The lines below are to be quoted exactly, from the first through the one that contains "Select White Bulb".

═══ MATERIAL PROVIDED

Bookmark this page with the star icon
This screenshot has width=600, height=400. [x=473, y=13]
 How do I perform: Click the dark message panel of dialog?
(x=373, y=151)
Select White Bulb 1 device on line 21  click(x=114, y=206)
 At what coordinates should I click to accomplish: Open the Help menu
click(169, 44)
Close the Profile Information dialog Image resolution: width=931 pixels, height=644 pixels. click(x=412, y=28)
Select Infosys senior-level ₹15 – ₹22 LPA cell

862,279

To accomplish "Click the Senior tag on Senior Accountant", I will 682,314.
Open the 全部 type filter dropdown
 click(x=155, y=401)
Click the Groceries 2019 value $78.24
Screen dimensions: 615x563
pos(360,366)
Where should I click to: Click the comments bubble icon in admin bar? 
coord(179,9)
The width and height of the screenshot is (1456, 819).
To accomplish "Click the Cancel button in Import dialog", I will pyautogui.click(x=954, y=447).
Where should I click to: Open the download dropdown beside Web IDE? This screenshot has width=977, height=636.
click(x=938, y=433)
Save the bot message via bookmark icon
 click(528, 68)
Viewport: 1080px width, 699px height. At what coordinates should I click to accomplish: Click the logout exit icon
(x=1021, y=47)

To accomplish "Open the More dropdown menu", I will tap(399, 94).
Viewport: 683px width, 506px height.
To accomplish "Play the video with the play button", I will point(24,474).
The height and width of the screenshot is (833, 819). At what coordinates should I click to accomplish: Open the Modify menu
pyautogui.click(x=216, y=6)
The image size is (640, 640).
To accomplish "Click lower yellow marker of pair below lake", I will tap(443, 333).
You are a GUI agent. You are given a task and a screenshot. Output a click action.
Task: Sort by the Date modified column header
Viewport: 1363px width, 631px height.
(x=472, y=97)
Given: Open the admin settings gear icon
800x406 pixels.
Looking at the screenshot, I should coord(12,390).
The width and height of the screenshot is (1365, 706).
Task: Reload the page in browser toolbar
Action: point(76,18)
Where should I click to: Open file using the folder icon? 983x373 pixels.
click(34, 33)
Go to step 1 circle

══════

(TASK OUTPUT):
Bookmark this page with the star icon
This screenshot has width=600, height=400. [x=473, y=13]
 How do I perform: Click the dark message panel of dialog?
(x=373, y=151)
Select White Bulb 1 device on line 21  click(x=114, y=206)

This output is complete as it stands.